Religion and astronomy may not overlap often, but a new NASA X-ray image
captures a celestial object that resembles the "Hand of God."
The
cosmic "hand of God" photo was produced when a star exploded and
ejected an enormous cloud of material, which NASA's Nuclear
Spectroscopic Telescope Array, or NuSTAR, glimpsed in high-energy
X-rays, shown in blue in the photo. NASA's Chandra X-ray Observatory had
imaged the green and red parts previously, using lower-energy X-rays.
"NuSTAR's
unique viewpoint, in seeing the highest-energy X-rays, is showing us
well-studied objects and regions in a whole new light," NuSTAR telescope
principal investigator Fiona Harrison, of the California
Institute of
Technology in Pasadena, said in a statement.
The new image
depicts a pulsar wind nebula, produced by the dense remnant of a star
that exploded in a supernova. What's left behind is a pulsar, called PSR
B1509-58 (B1509 for short), which spins around 7 times per second
blowing a wind of particles into material ejected during the star's
death throes.
As these particles interact with nearby magnetic
fields, they produce an X-ray glow in the shape of a hand. (The pulsar
is located near the bright white spot in the image but cannot be seen
itself, NASA officials said.)
Scientists aren't sure whether the
ejected material actually assumes the shape of a hand, or whether its
interaction with the pulsar's particles is just making it appear that
way.
"We don't know if the hand shape is an optical illusion,"

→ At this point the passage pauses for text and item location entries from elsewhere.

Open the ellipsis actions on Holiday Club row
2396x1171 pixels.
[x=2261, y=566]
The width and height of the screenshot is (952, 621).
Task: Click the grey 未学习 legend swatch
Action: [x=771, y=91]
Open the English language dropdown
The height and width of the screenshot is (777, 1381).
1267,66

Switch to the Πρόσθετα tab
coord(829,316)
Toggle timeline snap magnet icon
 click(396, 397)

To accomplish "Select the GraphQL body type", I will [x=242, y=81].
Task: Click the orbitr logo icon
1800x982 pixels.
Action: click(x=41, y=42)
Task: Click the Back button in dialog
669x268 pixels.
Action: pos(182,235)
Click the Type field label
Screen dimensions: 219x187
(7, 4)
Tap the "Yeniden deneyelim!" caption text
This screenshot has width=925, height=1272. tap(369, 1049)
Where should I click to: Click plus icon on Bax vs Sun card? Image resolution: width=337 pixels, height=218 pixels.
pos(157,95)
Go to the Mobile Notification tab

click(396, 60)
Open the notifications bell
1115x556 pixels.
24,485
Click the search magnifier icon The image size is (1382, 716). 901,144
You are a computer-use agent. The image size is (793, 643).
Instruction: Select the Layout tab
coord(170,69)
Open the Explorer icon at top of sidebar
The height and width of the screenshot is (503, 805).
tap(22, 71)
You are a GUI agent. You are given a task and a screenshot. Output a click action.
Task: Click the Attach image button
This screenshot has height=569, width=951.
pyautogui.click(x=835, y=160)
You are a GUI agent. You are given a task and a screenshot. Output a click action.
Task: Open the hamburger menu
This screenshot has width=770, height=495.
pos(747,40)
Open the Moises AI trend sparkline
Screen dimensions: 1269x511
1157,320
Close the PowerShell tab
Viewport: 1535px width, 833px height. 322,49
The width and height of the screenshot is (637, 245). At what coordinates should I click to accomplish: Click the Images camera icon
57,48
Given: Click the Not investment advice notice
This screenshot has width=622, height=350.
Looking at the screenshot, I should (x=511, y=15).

Hongjun An, of McGill University in Montreal, said in a statement. "With
NuSTAR, the hand looks more like a fist, which is giving us some
clues."
The red cloud appearing at the fingertips is a separate
structure called RCW 89. The pulsar's wind may be heating the cloud to
produce the low-energy X-ray glow, astronomers believe.
The X-ray
energies seen by NuSTAR range from 7 to 25 kiloelectron volts, or keV,
whereas the energies seen by Chandra range from 0.5 to 2 keV.
The
Hand of God is an example of pareidolia, the psychological phenomenon
of perceiving familiar shapes in random or vague images. Other common
forms of pareidolia include seeing animals or faces in clouds, or the
man in the moon. Despite its supernatural appearance, the Hand of God
was produced by natural astrophysical phenomena.